125 When Cyrus read this [secret letter from Harpagos the Median encouraging Cyrus to revolt against the Median king Astyages], he deliberated as to what was the best way to persuade the Persians to revolt. Cyrus did what he thought was most effective: (2) Writing what he liked on a paper, he assembled the Persians and then unfolded the paper and declared that in it Astyages appointed him leader of the Persian armies. “Now,” he said in his speech, “I command you, men of Persia, to come, each being provided with a sickle.” This is what Cyrus said. (3) Now there are many descent groups in Persia and some of them Cyrus assembled and persuaded to revolt from the Medes. These assembled groups were the Pasargadians (Parsagadai), the Maraphians (Maraphioi), and the Maspians (Maspioi), upon which all other Persians depend. The noblest of these groups is the Pasargadians, among whom belongs the Achaemenidians (Achaemenidai), from which Persian kings are born. (4) The other Persian descent groups are the Panthialaians (Panthialaioi), the Derousiaians (Derousiaoi), and the Germanians (Germanioi). Collectively these are ploughmen, while the Daians (Daioi), Mardians (Mardoi), Dropikians (Dropikoi), and Sagartians (Sargartioi) are nomads. . . [omitted material].
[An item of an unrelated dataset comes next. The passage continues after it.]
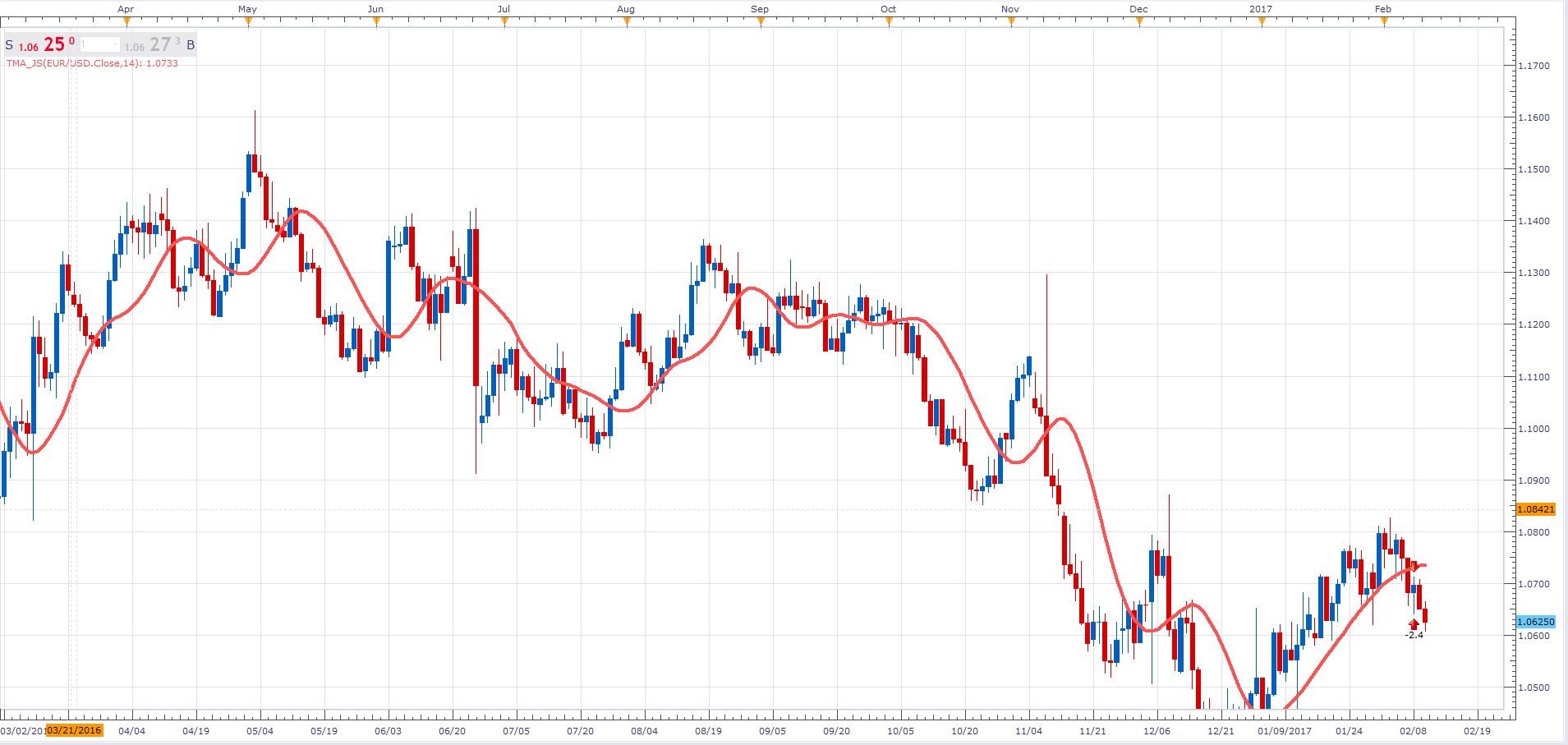Click the Nov month marker triangle
The image size is (1568, 745).
(x=1011, y=22)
130 Thus Astyages [king of the Medes ca. 585–550 BC] was deposed from his sovereignty after a reign of thirty-five years, and the Medes had to bow down before the Persians in consequence of Astyages’ cruelty. They had ruled all Asia beyond the river Halys for one hundred and twenty-eight years [687-559 BCE], from which must be subtracted the time when the Scythians held sway [634-606 BCE]. (2) Later on the Medes repented of what they did at this time, and they rebelled [ca. 520 BCE] against Darius [king of Persia], but they were defeated in battle and brought back into subjection. But now, in Astyages’ time, Cyrus and the Persians rose in revolt against the Medes, and from this time they ruled Asia. (3) Cyrus did Astyages no further harm and kept him in his own house until he died.
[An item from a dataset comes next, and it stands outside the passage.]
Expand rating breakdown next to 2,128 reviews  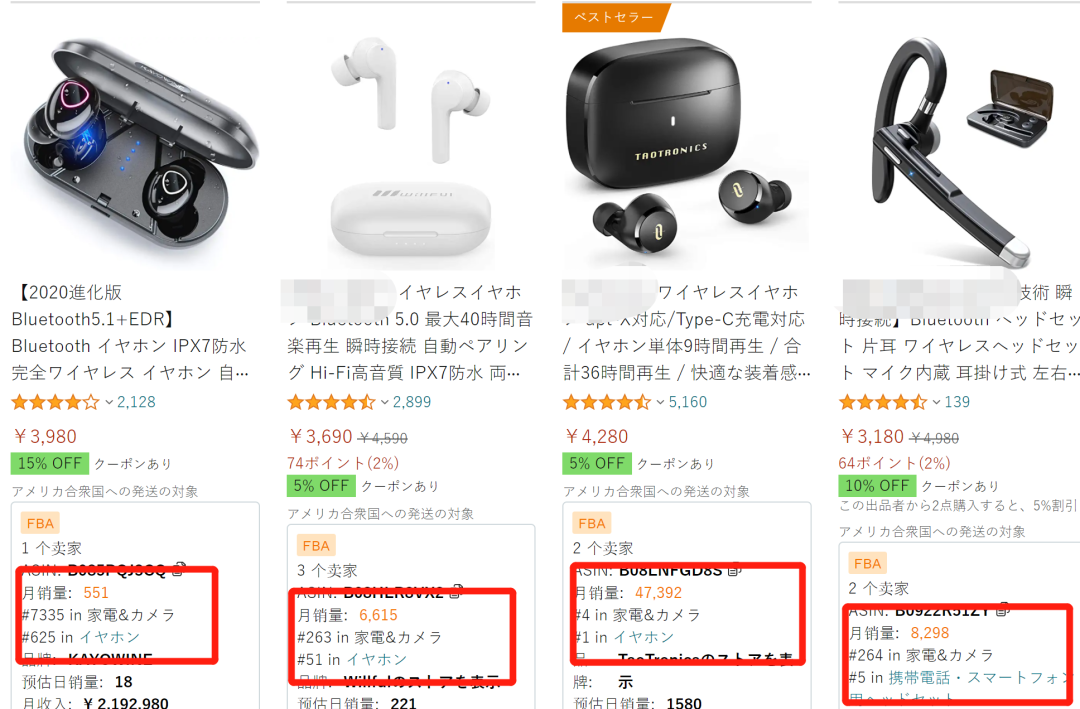click(x=109, y=402)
This is the story of the birth and upbringing of Cyrus, and of how he became king [of the Persians], and afterwards, as I have already related, he subjugated Croesus [the king of Lydia] in punishment for the unprovoked wrong done to him. After this victory he became sovereign of all Asia.

[Persians]

[Customs relating to the gods]

131 As to the customs of the Persians, I know them to be these: It is not their custom to make and set up statues, temples and altars, but those who do such things they think foolish. I suppose this is because they have never believed the gods to be like men [i.e. anthropomorphic], as the Greeks do. (2) So then they call the whole circuit of heaven Zeus, and to him they sacrifice on the highest peaks of the mountains. They also sacrifice to the sun, moon, earth, fire, water and winds. (3) From the beginning, these are the only gods to whom they have ever sacrificed. They learned later to sacrifice to the Heavenly (Ourania) Aphrodite from the Assyrians and Arabians. She is called by the Assyrians Mylitta, by the Arabians Alilat, and by the Persians Mitra.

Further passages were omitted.